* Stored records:

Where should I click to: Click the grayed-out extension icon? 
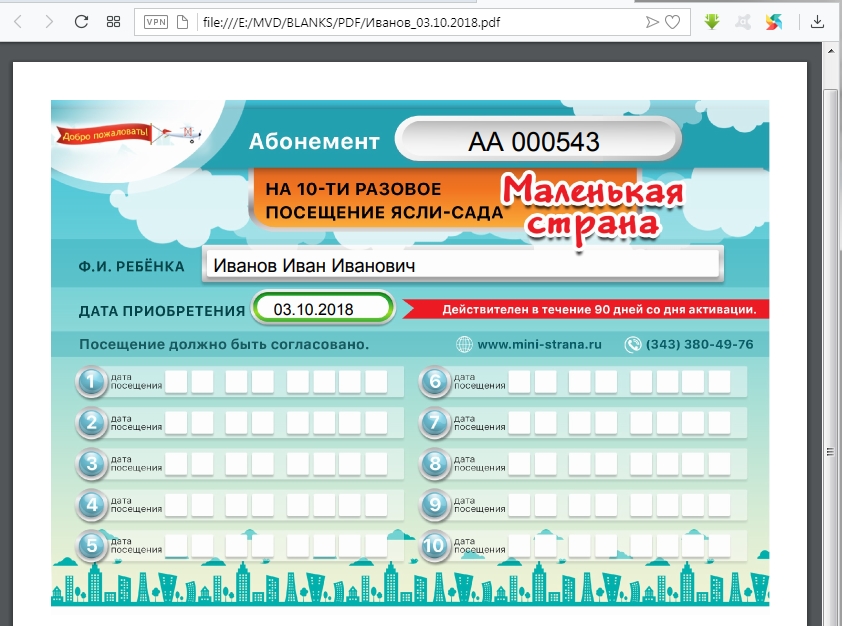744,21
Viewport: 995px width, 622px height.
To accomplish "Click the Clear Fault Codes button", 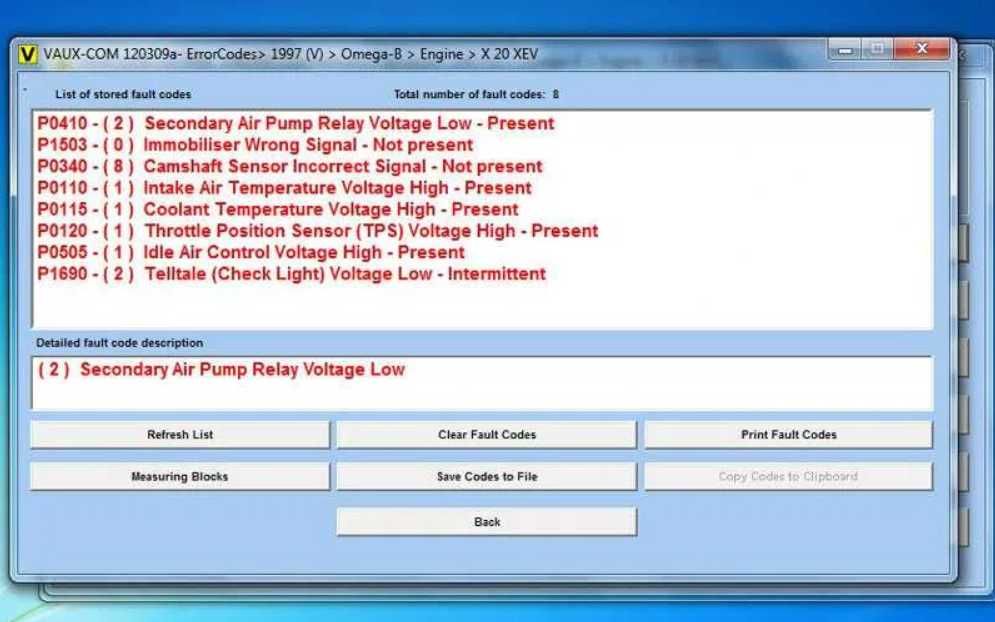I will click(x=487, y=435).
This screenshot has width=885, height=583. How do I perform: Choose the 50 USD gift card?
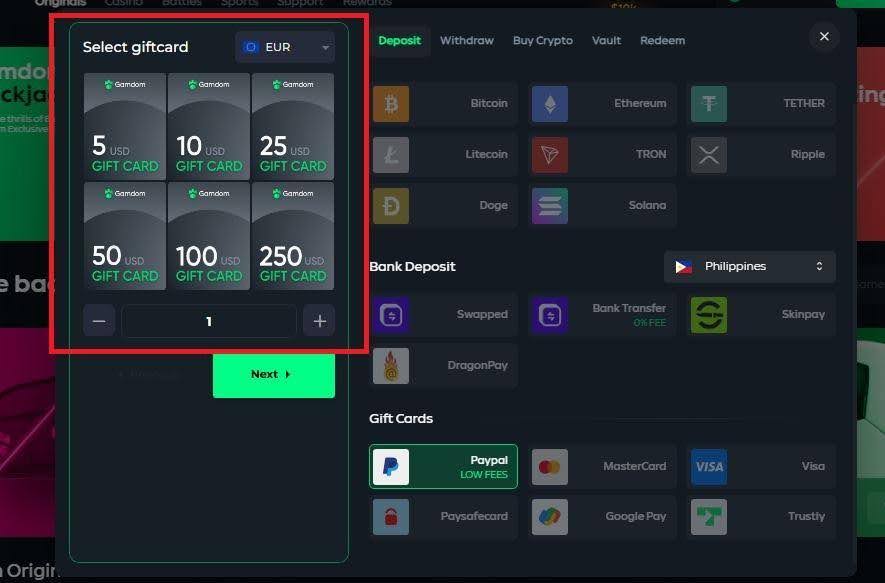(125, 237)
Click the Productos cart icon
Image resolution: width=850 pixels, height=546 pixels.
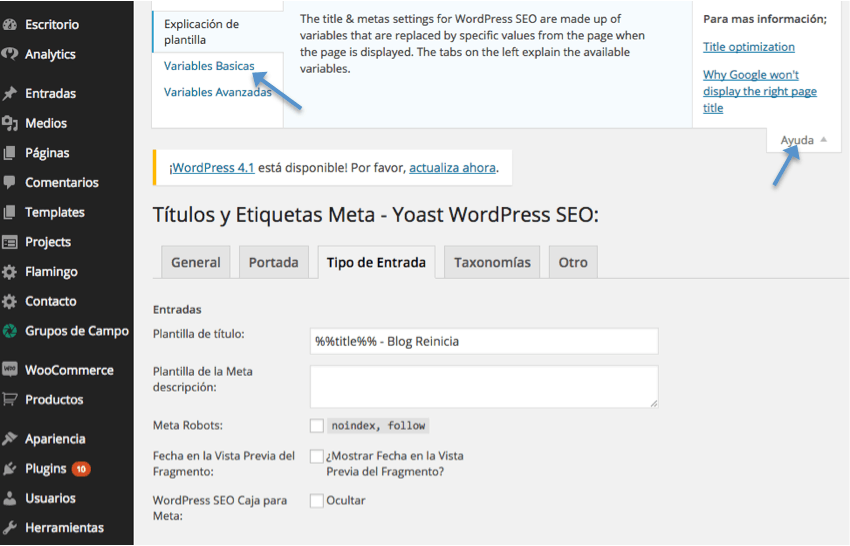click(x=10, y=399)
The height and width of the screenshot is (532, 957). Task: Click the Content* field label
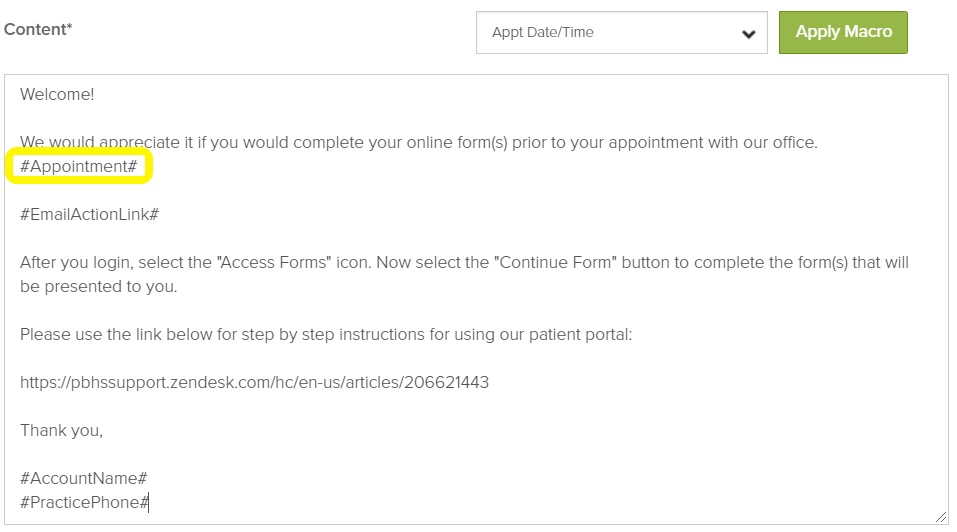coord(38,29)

* Goal: Please convert the stretch from the line containing "Click the Productos cart icon" through the end of the items, both ends included, into a numbered list with no blank lines. Leave the pictures out.

* Worked answer:
1. Click the Productos cart icon
2. Image resolution: width=850 pixels, height=546 pixels.
3. click(x=10, y=399)
4. The height and width of the screenshot is (532, 957). Task: Click the Content* field label
5. coord(38,29)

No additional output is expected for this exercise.